MathType

Tuesday, 2 August 2016

Cointegration – Johansen Test with Stata (Time Series)




In the previous discussion we had shown that how we do the cointegration test what we called it as Engle and Granger test. This test has the advantage that it is intuitive, easy to perform and once we master it we will also realize it limitation and why there are other tests. There are drawbacks when we perform the Engle and Granger test. First, since the test involves and ADF test in the second step, all the problems of ADF test are valid here as well, especially choosing the number of lags in the augmentation is a critical factor. Second, the test is based on the assumptions of one cointegration vector, captured by the cointegration regression. Thus, care must be taking when applying the test to models with more than two variables.  If two variables cointegrate adding a third integrated variable to the model will not change the outcome of the test. If the third variable do not belong in the cointegrating vector, OLS estimation will simply put its parameter to zero, leaving the error process unchanged. The advantage of the procedure is that it is easy, and therefore relatively costless to apply compared with other approaches, especially when two variables can work quite well.

The superior test for cointegration is Johansen’s test (1995). The weakness of the test is that it relies on asymptotic properties and sensitive to specification errors in limited samples.

The method start with a VAR representation of the variables (economic systems we like to investigate).

We have a \(p\)-dimensional process, integrated of order \(d,{{x}_{t}}\sim I\left( d \right)\), with VAR representation

                                \({{\text{x}}_{t}}=\text{v + }{{\text{A}}_{k}}{{\text{x}}_{t-1}}+{{\varepsilon }_{t}}\)                                                        (1)

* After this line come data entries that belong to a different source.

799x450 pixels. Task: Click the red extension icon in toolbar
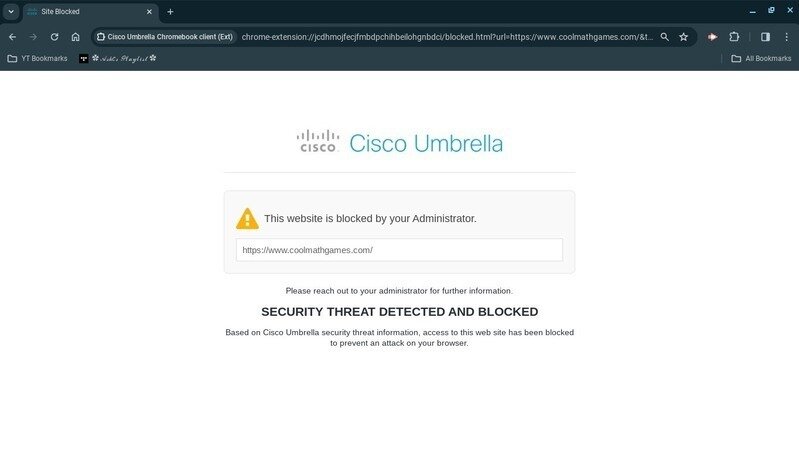(x=712, y=37)
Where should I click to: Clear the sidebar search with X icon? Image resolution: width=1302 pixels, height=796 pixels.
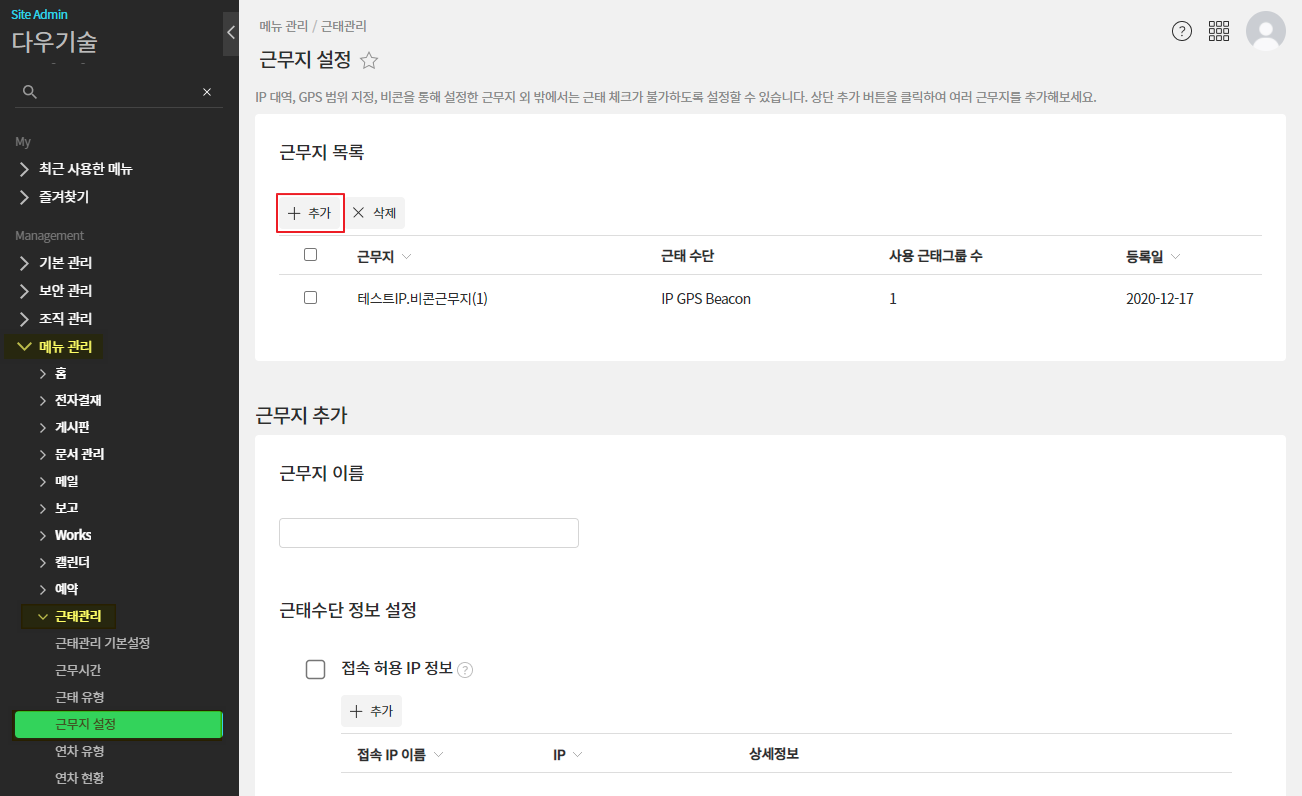coord(207,92)
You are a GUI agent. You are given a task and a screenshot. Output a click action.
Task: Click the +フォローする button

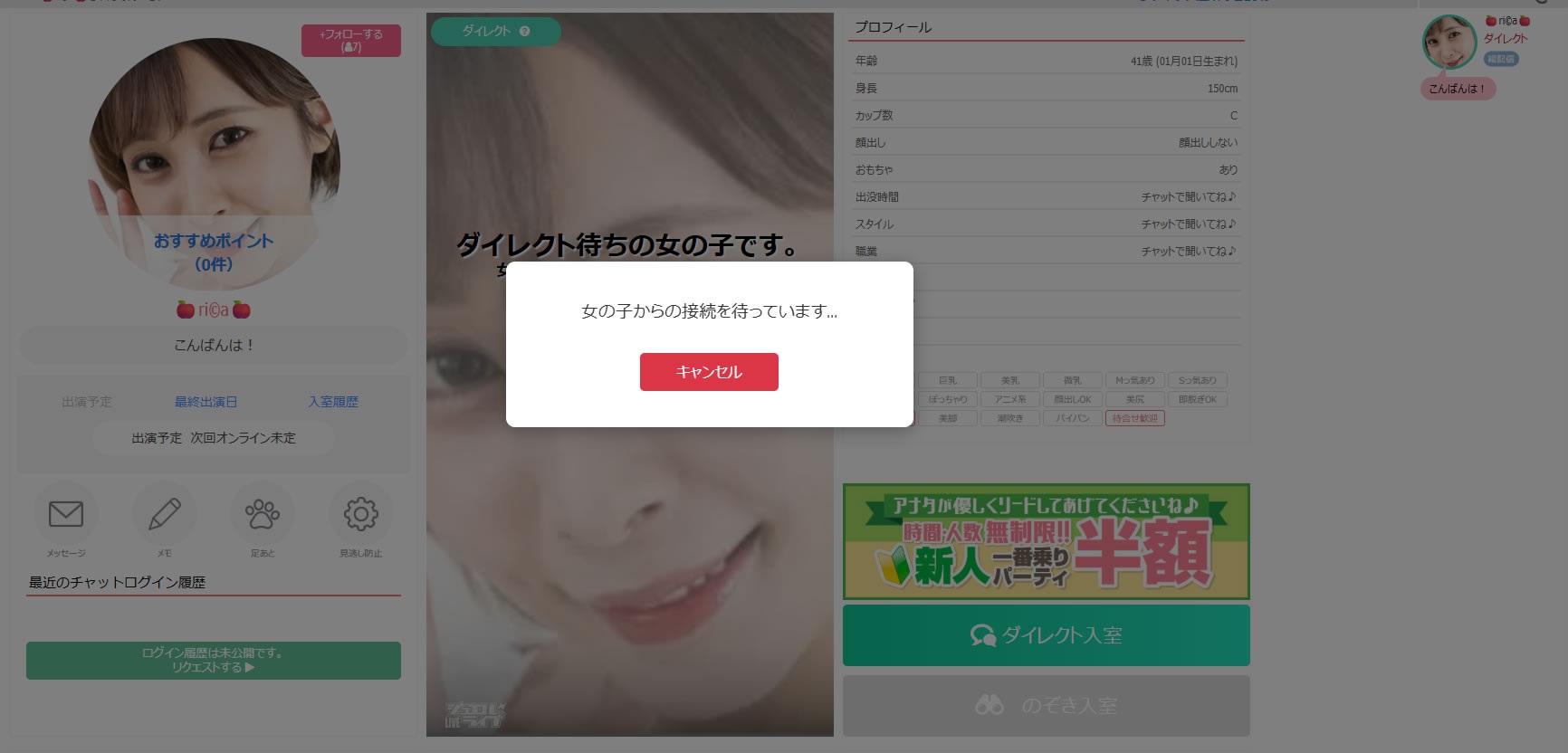pos(351,41)
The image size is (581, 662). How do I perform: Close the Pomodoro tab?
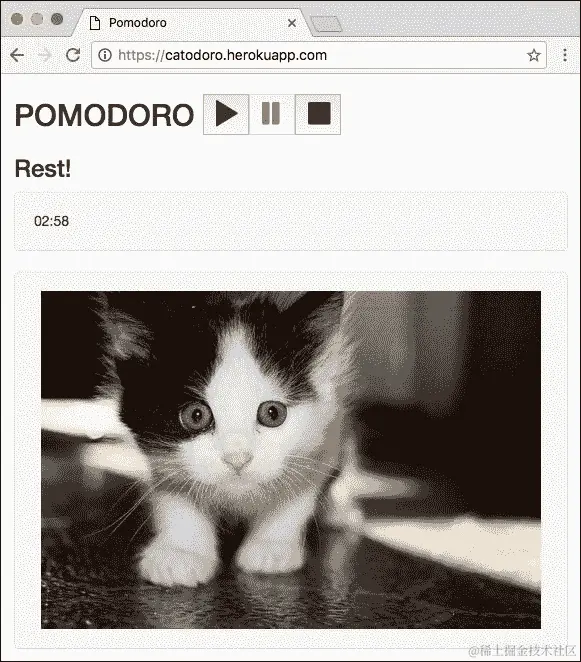292,23

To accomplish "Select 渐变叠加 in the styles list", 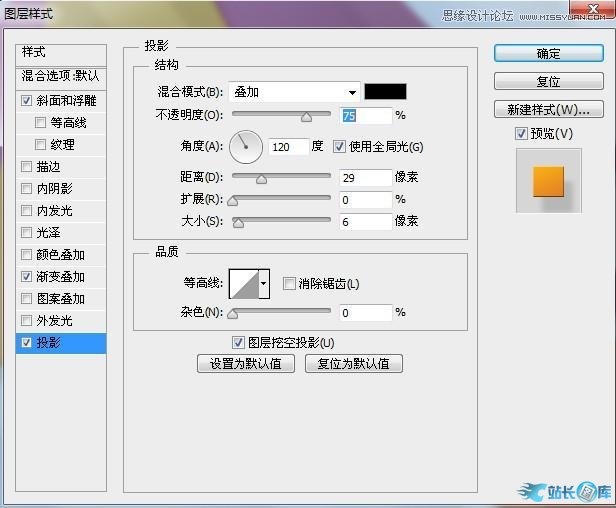I will (60, 277).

Typically , we will assume that the system is integrated of order one.

By using the difference operator \(\Delta =1-L\) , or \(L=1-\Delta \) , the VAR in levels can be transformed to a vector error correction model (VECM).

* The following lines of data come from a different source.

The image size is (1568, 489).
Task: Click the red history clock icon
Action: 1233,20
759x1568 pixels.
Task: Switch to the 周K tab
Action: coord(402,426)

                \(\Delta {{x}_{t}}=v+{{\Gamma }_{1}}\Delta {{x}_{t-1}}+...+{{\Gamma }_{k-1}}\Delta {{x}_{t-k-1}}+\Pi {{x}_{t-1}}+{{\varepsilon }_{t}}\)               (2)

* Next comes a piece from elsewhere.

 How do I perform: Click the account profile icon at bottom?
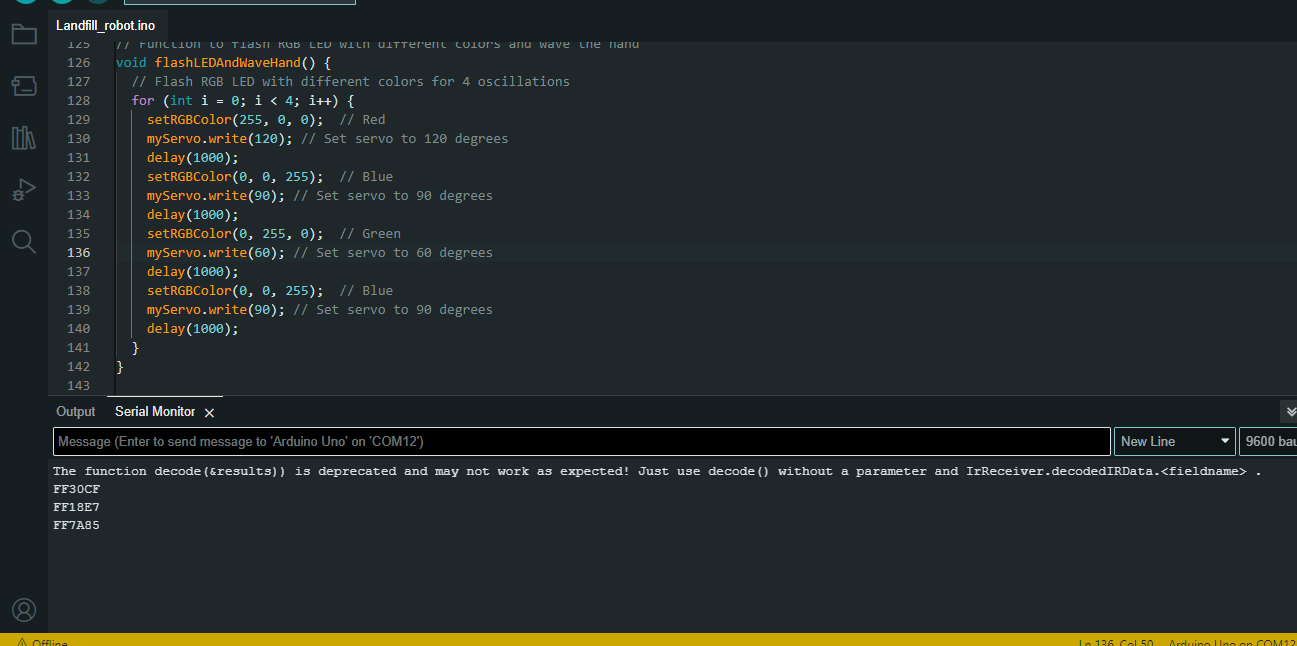click(x=23, y=610)
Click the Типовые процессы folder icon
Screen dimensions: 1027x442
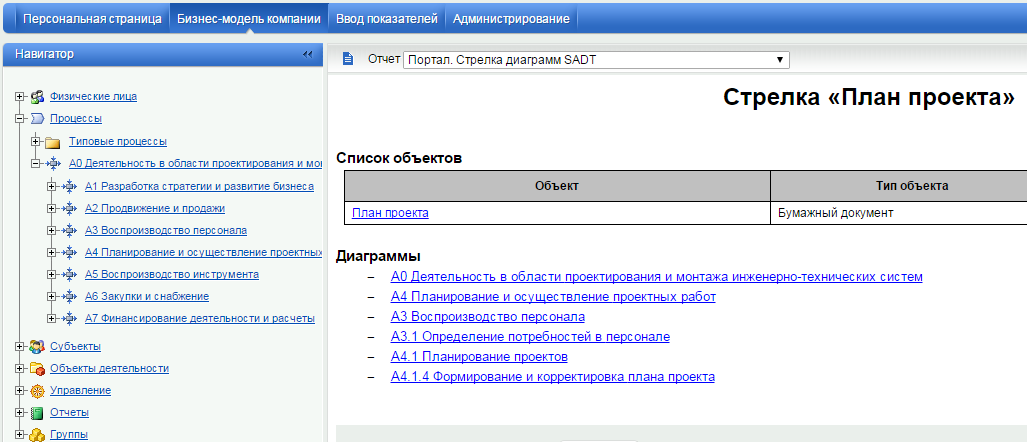pos(53,142)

where the \({{\Gamma }_{i}}\)‘s and \(\Pi \) are matrixes of variables. The lag length in the VAR is \(k\)  lags on each variable.

After transforming the model, using \(L=1-\Delta \) ,we ‘lose’ on lag at the end, leading to \(k-1\)  lags in VECM.

The more compact for the VECM becomes;
\(\Delta {{\text{x}}_{t}}=\text{v}+\sum\limits_{i=1}^{k-1}{{{\Gamma }_{1}}\Delta {{\text{x}}_{t-i}}}+\Pi {{x}_{t-1}}+{{\varepsilon }_{t}}\)                                              (3)


The number cointegrating vectors are identical to the number of stationary relationship in the  \(\Pi \)-matrix. If there is no cointegration , all row in \(\Pi \) must be filled with zeros. If there are stationary combinations, or stationary variables, some parameter in \(\Pi \)  will be nonzero.

The rank of \(\Pi \) matrix determines the number of independent rows in \(\Pi \), and the number of cointegration vectors. The rank of \(\Pi \)  is given by the number of significant eigenvalues found in \(\hat{\Pi }\).Each significant eigenvalue represent a stationary relation.

From Eq(3), the test for cointegration;

·         If rank \(\Pi =0\)   implies that all \(\text{x}\)’s are non-stationary. There is no linear combination of variables that leads to stationary.


·         If rank \(\Pi =\rho \) , so \(\Pi \) has a full rank , then all variables in \({{\text{x}}_{t}}\) must be stationary.


·         If \(\Pi\) has reduced rank, \(0<r<p\) , there are cointegration relations among the \(\text{x}\)’s. The cointegrating vectors are given as \(\Pi =\alpha \beta '\) where \({{\beta }_{i}}\) represents the i-th cointegration vectors, and \({{\alpha }_{j}}\) represents the effect of each cointegrating vector on the \(\Delta {{x}_{p,t}}\) variables in the model.

Johansen derived two test, the \(\lambda -\max \) (or maximum eigenvalue) and the  \(\lambda -\text{trace}\) (or trace test).

The Max test is constructed as;
\({{\lambda }_{\max }}\left[ {{H}_{1}}\left( r-1 \right){{H}_{1}}\left( r \right) \right]=-T\log \left( 1-{{{\hat{\lambda }}}_{r}} \right)\)                                (4)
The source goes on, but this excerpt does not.